Sign of this progressive suffocation, Moscow was unable to honor the payment of coupons on eurobonds in dollars on April 4 and offer a payment in rubles. This led to the downgrading by the rating agency Standard & Poor’s of its foreign currency issuer’s creditworthiness to “selective default” status. The issuer’s creditworthiness in local currency remains “under revision with negative implications”. A demotion that brings it inexorably closer to the standard it has been able to avoid thus far. “Russia has tried in good faith to repay external creditors by transferring the corresponding foreign currency amounts to pay our debt. Nevertheless, the deliberate policy of western countries is to artificially create default by all means”, criticized Russian Finance Minister Anton Siluanov, waving the threat of legal action. Some companies have already failed to honor refunds in dollars, such as RZD, the Russian railway company or the diamond mining group Alrosa.
Inflation at 16.7%
Domestically, Russian households are experiencing a rise in inflation, rising in one year to 16.7% in March, from 9.15% in February. The price increase is mainly supported by the weakness of the ruble, which is increasing import costs, and the reduction in the supply of consumer goods, pushing up food and energy prices. Experts from Focus Economics predict a percentage of 19.9% in 2022 and 12% in 2023.

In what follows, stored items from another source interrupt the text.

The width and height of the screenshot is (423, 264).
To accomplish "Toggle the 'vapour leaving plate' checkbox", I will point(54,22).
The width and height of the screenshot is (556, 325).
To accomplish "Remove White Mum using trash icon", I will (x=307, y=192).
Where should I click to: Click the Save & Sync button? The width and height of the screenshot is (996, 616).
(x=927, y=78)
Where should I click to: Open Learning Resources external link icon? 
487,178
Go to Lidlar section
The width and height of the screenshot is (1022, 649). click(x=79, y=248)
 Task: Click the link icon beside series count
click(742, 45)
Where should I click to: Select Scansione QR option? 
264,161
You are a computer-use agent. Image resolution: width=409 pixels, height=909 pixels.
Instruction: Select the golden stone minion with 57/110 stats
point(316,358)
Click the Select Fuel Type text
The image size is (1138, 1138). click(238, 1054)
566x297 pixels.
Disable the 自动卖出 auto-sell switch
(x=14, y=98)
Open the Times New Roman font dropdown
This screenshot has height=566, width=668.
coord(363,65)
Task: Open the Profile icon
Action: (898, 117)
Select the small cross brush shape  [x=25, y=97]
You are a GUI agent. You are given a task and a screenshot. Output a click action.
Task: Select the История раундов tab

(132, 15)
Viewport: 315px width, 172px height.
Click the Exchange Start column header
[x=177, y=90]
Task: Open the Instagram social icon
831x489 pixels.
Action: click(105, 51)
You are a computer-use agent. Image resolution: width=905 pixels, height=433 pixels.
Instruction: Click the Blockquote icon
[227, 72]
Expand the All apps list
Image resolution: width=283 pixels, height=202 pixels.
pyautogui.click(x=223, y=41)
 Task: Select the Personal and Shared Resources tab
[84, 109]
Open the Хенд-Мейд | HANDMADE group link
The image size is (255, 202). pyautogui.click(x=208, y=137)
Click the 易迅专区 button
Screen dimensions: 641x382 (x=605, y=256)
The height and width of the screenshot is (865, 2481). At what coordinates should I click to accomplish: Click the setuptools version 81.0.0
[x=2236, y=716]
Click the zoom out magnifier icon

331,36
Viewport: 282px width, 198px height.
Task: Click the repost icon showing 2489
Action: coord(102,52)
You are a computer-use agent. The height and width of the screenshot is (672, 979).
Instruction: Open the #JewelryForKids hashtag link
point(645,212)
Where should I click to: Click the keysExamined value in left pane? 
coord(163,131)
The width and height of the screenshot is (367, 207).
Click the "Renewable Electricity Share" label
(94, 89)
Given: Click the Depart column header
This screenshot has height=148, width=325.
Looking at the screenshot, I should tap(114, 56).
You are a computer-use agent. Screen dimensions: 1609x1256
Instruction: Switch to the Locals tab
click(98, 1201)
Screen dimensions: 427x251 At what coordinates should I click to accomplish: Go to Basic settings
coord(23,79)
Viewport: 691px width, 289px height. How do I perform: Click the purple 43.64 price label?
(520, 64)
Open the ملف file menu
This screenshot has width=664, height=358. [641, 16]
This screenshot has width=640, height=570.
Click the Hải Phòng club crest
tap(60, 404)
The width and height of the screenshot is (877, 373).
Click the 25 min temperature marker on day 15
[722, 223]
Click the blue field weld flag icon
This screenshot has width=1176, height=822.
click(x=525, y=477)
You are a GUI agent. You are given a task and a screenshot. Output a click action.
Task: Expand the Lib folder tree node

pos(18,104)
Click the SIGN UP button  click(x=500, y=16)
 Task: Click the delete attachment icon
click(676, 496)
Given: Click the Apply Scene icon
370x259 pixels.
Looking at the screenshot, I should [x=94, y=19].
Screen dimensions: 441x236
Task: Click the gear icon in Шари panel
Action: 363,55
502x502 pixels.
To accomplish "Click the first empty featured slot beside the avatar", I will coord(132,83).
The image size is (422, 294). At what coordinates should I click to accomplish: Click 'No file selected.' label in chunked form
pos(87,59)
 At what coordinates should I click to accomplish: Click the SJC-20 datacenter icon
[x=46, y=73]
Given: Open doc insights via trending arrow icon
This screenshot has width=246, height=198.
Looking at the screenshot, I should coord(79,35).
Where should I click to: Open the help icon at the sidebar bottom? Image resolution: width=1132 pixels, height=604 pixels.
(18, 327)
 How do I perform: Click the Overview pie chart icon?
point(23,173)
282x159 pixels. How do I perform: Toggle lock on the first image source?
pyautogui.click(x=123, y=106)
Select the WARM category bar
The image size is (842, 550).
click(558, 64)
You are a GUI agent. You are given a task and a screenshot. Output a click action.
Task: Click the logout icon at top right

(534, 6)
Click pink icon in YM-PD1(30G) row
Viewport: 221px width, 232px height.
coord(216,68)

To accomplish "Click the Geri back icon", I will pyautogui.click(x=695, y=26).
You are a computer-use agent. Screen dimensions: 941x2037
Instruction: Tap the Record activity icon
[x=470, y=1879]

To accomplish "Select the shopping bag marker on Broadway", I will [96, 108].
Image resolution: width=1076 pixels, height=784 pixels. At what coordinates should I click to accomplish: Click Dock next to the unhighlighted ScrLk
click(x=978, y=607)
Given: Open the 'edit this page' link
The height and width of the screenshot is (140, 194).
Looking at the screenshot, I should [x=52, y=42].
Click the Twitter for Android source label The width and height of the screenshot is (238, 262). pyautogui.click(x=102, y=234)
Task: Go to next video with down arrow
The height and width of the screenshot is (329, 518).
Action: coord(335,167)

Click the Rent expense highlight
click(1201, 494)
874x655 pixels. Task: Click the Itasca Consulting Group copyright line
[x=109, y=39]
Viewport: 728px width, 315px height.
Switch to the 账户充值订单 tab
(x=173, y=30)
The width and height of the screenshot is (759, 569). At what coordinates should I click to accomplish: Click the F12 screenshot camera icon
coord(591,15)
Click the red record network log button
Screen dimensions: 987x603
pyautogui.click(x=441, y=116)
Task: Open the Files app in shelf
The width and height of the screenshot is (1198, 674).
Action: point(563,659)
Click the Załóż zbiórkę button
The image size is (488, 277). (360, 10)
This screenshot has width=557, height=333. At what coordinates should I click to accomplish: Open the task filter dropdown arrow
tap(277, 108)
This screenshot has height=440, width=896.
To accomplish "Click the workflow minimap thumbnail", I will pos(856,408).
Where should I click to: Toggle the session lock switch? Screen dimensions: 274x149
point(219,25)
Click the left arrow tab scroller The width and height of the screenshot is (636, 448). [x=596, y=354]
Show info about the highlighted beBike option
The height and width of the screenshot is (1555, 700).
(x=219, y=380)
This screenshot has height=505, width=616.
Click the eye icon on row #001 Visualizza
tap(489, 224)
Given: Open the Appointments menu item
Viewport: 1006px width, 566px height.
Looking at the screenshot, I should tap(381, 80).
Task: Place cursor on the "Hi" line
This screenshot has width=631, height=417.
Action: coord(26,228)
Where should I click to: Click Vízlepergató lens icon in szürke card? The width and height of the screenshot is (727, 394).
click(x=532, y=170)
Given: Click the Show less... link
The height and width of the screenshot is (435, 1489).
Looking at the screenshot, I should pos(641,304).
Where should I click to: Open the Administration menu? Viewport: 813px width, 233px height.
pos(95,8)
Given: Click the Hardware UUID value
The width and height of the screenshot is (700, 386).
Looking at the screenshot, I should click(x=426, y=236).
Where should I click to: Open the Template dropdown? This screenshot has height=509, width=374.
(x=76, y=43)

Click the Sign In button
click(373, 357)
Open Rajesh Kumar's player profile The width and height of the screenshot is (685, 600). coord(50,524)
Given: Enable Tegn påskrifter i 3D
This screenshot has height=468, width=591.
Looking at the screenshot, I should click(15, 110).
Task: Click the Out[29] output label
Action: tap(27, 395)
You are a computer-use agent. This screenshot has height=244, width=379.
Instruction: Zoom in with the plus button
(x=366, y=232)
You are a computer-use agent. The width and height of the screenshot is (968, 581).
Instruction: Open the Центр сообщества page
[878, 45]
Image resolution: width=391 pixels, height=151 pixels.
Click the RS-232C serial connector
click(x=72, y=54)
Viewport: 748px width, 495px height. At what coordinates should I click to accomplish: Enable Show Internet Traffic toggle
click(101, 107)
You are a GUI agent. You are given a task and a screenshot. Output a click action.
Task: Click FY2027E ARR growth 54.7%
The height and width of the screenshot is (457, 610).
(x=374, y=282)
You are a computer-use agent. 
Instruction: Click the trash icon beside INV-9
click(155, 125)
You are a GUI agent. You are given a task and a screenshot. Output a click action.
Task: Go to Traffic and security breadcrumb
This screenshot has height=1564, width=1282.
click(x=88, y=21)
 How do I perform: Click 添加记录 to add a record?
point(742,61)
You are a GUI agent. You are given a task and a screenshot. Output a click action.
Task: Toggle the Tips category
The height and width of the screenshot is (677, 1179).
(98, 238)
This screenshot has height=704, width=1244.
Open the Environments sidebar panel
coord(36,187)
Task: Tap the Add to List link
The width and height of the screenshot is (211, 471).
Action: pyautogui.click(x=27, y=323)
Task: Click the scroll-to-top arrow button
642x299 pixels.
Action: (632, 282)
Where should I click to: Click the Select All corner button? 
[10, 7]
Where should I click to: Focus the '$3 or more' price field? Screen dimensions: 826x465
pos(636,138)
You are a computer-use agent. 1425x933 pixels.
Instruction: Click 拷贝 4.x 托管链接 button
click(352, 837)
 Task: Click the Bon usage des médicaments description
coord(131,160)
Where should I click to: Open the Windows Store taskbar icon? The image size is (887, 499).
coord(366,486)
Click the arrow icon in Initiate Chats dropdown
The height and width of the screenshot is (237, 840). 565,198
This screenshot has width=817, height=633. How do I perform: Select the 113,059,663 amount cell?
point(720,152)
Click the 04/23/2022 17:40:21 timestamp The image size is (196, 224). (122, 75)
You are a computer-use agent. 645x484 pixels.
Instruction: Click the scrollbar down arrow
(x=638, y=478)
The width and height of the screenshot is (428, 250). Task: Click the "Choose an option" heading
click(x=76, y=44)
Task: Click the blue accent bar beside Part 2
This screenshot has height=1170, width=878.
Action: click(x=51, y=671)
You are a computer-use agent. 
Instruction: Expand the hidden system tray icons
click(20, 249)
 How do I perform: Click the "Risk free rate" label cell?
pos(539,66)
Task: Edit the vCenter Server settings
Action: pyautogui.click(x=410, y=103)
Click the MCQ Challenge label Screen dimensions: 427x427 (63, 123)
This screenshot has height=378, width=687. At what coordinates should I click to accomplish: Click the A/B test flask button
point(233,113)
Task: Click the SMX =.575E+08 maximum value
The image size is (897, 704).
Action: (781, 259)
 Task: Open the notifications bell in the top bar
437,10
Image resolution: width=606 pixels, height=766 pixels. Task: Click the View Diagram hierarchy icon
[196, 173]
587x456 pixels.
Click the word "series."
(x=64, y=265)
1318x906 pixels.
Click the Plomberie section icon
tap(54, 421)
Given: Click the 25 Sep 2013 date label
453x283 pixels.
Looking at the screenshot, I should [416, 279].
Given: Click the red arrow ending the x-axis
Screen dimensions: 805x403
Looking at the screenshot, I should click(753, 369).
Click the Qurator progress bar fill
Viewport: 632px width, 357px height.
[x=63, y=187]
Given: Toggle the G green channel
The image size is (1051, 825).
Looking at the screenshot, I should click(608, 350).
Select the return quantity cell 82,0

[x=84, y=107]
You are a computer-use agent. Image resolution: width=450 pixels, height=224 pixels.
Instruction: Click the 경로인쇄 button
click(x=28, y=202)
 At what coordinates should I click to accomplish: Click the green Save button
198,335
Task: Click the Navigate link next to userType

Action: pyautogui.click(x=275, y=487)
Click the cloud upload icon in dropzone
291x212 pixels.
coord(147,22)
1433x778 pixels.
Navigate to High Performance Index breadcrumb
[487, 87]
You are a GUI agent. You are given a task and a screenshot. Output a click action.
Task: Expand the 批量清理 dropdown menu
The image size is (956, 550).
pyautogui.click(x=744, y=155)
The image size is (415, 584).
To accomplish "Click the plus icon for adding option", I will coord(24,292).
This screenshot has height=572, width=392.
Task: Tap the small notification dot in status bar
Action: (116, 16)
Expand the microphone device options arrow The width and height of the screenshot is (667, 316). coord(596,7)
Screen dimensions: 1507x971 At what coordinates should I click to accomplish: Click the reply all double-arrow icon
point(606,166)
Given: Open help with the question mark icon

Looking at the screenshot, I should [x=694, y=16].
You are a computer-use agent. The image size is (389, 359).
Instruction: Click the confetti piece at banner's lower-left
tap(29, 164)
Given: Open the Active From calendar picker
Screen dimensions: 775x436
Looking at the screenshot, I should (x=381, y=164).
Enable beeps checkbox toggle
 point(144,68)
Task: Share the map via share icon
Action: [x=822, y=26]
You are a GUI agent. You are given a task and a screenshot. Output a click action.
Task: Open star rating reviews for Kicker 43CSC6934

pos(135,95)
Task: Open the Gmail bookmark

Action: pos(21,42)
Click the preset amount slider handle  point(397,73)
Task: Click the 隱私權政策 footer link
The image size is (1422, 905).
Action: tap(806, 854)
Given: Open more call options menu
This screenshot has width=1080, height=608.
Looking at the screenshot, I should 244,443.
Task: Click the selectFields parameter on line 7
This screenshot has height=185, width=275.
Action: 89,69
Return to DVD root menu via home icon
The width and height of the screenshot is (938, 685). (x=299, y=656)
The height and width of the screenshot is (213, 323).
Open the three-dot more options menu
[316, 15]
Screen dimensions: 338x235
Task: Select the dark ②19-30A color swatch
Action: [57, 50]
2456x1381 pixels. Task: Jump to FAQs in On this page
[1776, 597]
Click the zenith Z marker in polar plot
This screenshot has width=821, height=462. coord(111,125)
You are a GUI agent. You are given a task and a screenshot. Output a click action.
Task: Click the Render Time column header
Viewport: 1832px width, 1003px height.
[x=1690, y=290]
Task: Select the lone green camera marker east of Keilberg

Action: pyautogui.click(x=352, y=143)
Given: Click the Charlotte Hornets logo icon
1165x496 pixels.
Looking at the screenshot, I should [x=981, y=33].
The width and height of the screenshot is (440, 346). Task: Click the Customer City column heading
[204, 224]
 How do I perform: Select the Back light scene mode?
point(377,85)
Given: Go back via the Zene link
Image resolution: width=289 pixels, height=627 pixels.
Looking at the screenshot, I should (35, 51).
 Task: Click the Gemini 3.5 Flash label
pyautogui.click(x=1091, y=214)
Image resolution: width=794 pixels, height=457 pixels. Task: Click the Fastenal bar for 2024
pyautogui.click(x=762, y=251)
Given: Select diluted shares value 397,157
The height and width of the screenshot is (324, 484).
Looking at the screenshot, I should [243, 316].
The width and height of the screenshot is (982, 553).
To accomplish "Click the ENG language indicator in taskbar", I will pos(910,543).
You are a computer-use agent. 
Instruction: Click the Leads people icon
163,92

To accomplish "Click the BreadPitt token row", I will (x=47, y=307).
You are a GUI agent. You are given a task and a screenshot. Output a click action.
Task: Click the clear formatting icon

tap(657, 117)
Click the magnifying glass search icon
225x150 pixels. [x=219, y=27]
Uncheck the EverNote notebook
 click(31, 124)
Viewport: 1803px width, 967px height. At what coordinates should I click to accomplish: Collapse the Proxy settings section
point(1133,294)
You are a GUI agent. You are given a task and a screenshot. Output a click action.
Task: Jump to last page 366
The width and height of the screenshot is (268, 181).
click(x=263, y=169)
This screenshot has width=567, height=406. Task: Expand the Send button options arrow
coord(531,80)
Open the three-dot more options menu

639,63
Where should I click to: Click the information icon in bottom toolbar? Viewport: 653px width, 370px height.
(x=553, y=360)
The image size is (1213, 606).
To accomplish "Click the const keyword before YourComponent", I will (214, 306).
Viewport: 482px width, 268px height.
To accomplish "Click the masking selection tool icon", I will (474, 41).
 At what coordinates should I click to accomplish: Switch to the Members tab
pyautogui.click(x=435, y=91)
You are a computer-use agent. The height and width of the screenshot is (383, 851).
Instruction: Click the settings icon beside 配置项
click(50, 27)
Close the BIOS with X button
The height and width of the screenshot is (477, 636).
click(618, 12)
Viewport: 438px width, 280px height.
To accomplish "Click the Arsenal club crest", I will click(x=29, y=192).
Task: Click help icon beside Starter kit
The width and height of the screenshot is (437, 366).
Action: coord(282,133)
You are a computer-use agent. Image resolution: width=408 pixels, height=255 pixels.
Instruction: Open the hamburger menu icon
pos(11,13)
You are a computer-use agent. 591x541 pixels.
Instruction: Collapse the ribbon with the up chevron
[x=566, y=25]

To support its currency, the Russian Central Bank doubled this rate to 20% on February 28 to stabilize the macroeconomic environment, before lowering it to 17% on April 8 to contain the rise in inflation. At the end of the year it would be about 18.69% and by 2023 11%. In fact, the general price increase weighs on manufacturing activity. The PMI index fell to 44.1 points in March (below the 50 threshold signifies a contraction in activity), after having already contracted to 48.6 points in February. This is the lowest in 22 months. The decline is even more spectacular in the services sector, where, while still positive in February, at 52.1 points, it fell to 38.1 points in March.
Less evil, the Russian currency has stabilized at pre-war levels. On Tuesday, the dollar traded around 83 rubles and the euro around 91 rubles. “Through interventions by the Russian Central Bank, the ruble has regained the ground lost since March” (the dollar traded at over 130 rubles at the time) after the reduction of the national debt to the “junk” category, recalls Focus Economics. The Russian Central Bank has since Monday abolished the 12% commission on the purchase of foreign currency and lifted the ban on the sale of foreign currency to private individuals from April 18.
The ruble benefits from support in the form of an obligation for exporting companies, especially in the hydrocarbon sector, to convert into rubles at least 80% of the foreign currency they receive from their sales.
An impact on global growth
However, this adaptation to the evolution of sanctions could have limits. In Kiev on Friday, European Commission President Ursula Von der Leyen, who visited the Ukrainian president, predicted that “Russia will sink into economic, financial and technological decline”. But this will too can set limits, especially with regard to the impact on the global economy. “The current negotiations between Ukraine and Russia could lead to a ceasefire. But they were also unable to succeed and a new escalation cannot be ruled out. In this case, which would include even tougher sanctions and counter-sanctions, global inflation could reach 7% by 2022 and economic growth could be capped at +2.5% before the global economy plunges into recession. in 2023 (-0.3%)”warns Ana Boata, director of economic research at Allianz Trade.